Task:
Every line that holds the word "browser" needs to be copied from the data below.

•••••

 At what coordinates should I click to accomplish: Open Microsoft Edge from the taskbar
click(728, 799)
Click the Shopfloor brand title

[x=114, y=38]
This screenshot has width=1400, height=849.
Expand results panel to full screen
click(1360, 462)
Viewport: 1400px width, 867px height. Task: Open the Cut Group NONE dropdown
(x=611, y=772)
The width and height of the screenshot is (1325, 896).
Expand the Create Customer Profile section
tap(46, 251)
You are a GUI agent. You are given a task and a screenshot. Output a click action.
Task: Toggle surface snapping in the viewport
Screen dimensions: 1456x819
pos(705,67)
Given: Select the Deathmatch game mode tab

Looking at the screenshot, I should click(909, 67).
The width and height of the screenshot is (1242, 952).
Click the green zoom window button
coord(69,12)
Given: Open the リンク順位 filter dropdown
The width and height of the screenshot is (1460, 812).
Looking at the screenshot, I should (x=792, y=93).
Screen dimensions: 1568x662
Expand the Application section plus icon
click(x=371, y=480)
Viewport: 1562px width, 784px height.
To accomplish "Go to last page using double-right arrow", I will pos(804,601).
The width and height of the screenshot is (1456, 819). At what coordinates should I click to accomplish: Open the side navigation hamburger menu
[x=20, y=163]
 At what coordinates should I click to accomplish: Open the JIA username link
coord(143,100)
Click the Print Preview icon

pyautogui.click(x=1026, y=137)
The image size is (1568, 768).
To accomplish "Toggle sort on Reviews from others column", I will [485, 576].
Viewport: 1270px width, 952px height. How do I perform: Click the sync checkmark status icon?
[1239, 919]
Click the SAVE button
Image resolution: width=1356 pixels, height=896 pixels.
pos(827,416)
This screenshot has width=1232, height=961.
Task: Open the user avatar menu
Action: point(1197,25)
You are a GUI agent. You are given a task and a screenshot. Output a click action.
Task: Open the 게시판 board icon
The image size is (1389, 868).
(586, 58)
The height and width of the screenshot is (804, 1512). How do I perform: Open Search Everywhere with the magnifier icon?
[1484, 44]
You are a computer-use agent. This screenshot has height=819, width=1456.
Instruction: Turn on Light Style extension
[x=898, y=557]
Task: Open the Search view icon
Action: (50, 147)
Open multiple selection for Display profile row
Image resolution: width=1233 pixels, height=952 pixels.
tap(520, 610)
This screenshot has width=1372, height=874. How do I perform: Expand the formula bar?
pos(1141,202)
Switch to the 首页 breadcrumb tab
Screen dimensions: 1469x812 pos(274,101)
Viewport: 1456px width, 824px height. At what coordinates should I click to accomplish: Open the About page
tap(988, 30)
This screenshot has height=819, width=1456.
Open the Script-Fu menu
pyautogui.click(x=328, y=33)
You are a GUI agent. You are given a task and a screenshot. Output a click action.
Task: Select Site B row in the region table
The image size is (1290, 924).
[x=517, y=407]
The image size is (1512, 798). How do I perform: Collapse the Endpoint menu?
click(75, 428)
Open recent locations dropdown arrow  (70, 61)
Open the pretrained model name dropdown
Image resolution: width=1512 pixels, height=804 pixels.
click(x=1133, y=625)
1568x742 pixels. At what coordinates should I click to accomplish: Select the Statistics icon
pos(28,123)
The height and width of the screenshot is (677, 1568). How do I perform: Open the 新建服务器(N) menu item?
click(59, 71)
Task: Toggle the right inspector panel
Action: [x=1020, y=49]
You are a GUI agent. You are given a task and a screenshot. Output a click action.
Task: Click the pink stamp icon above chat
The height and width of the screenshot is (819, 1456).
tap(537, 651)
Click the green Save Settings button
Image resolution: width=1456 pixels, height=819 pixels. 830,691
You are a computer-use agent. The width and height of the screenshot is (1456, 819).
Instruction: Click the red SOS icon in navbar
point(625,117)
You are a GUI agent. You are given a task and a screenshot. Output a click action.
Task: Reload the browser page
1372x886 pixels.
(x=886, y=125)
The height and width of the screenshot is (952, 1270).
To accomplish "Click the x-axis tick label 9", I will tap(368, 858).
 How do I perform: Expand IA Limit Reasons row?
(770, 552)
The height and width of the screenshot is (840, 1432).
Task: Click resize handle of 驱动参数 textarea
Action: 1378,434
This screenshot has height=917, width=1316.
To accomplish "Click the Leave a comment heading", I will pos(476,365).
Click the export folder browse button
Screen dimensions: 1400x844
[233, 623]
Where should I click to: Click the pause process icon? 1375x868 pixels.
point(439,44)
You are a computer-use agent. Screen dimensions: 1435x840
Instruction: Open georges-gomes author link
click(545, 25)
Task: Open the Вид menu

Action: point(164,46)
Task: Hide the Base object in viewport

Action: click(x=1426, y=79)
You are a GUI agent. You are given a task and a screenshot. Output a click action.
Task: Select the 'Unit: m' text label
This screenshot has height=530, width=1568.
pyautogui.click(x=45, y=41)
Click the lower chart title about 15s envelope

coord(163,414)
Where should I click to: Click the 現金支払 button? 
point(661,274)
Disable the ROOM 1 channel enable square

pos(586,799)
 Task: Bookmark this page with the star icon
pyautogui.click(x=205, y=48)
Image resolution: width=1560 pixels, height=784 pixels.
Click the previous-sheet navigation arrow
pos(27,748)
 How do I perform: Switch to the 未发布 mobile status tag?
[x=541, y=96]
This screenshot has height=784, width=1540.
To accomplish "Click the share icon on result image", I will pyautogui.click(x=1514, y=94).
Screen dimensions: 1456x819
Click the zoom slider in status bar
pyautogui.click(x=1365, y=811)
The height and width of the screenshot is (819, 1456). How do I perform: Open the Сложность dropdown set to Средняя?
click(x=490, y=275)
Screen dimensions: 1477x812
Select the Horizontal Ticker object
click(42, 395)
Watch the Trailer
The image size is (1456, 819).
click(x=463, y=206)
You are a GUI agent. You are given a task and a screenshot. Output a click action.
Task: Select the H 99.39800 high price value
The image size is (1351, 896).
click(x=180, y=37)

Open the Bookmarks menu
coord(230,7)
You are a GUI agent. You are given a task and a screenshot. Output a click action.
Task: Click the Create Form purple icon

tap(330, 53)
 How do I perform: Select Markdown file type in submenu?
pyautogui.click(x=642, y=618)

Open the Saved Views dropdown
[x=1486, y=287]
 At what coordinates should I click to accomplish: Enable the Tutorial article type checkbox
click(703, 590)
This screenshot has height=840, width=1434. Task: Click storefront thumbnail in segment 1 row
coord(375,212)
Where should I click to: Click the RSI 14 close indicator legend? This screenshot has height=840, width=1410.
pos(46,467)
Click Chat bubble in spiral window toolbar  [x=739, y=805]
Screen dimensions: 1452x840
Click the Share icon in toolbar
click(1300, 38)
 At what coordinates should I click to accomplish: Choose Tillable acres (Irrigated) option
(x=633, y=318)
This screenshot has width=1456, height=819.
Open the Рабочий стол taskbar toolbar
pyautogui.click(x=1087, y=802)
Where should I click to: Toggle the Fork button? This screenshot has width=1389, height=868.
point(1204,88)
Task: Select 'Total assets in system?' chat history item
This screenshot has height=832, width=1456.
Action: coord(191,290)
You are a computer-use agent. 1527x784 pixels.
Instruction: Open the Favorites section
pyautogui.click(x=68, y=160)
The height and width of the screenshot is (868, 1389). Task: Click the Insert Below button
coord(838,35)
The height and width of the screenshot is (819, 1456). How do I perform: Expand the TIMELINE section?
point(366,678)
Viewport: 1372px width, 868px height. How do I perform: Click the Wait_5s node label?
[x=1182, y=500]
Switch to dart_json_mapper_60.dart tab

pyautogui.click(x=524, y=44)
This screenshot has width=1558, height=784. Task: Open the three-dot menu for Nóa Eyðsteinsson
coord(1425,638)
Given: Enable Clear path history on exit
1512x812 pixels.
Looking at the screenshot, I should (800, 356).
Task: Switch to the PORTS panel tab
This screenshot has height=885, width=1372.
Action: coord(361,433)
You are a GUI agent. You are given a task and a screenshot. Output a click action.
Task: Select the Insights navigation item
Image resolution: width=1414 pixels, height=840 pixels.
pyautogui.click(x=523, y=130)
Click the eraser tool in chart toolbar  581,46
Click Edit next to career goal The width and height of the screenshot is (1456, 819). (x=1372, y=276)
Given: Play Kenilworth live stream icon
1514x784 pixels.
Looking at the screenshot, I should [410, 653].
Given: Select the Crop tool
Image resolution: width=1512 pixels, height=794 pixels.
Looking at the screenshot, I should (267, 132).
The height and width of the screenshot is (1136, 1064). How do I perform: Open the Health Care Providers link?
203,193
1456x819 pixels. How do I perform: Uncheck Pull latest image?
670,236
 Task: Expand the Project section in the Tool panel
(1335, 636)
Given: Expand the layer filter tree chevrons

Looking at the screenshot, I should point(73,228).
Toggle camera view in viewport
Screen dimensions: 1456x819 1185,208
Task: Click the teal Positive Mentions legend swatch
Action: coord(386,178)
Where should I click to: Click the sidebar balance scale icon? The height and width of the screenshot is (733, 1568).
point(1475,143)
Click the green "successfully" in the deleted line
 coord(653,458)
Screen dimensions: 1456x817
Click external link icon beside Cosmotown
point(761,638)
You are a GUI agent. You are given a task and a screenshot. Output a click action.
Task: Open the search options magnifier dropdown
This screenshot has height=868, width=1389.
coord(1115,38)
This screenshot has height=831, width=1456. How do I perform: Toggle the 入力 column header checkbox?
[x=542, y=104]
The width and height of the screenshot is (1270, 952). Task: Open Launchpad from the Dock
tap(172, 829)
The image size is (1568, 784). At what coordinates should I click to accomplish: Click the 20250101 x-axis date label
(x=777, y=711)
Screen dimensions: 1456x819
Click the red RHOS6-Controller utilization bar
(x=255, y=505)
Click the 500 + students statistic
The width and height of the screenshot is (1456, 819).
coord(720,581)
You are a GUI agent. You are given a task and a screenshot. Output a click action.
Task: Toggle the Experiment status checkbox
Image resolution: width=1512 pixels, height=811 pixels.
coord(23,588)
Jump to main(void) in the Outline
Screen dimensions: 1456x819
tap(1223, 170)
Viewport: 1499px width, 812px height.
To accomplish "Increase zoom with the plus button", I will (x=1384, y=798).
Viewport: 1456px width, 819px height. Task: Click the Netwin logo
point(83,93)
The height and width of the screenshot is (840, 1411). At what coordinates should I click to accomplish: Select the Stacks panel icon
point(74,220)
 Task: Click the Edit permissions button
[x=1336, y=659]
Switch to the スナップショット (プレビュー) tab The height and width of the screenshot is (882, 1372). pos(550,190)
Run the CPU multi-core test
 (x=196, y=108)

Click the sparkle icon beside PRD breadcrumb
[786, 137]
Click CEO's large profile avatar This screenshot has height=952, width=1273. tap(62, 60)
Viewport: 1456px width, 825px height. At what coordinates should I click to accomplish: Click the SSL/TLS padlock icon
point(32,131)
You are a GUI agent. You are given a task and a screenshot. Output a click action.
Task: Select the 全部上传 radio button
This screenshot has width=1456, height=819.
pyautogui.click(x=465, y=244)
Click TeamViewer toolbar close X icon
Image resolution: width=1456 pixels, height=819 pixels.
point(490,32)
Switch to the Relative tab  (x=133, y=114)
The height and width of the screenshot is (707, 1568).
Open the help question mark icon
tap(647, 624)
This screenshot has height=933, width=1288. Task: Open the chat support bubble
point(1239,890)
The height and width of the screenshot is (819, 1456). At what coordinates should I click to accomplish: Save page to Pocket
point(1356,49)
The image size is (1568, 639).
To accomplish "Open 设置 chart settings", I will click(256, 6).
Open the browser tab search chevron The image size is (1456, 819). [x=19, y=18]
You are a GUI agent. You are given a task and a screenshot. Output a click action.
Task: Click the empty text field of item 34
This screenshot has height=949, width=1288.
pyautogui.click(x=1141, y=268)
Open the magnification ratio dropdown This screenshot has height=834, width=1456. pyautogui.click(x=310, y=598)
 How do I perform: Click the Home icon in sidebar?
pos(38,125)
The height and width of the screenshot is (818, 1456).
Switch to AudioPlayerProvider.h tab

•••••

Result of the exercise:
Task: Reload the browser page
Open the browser tab search chevron The image size is (1456, 819). [x=19, y=18]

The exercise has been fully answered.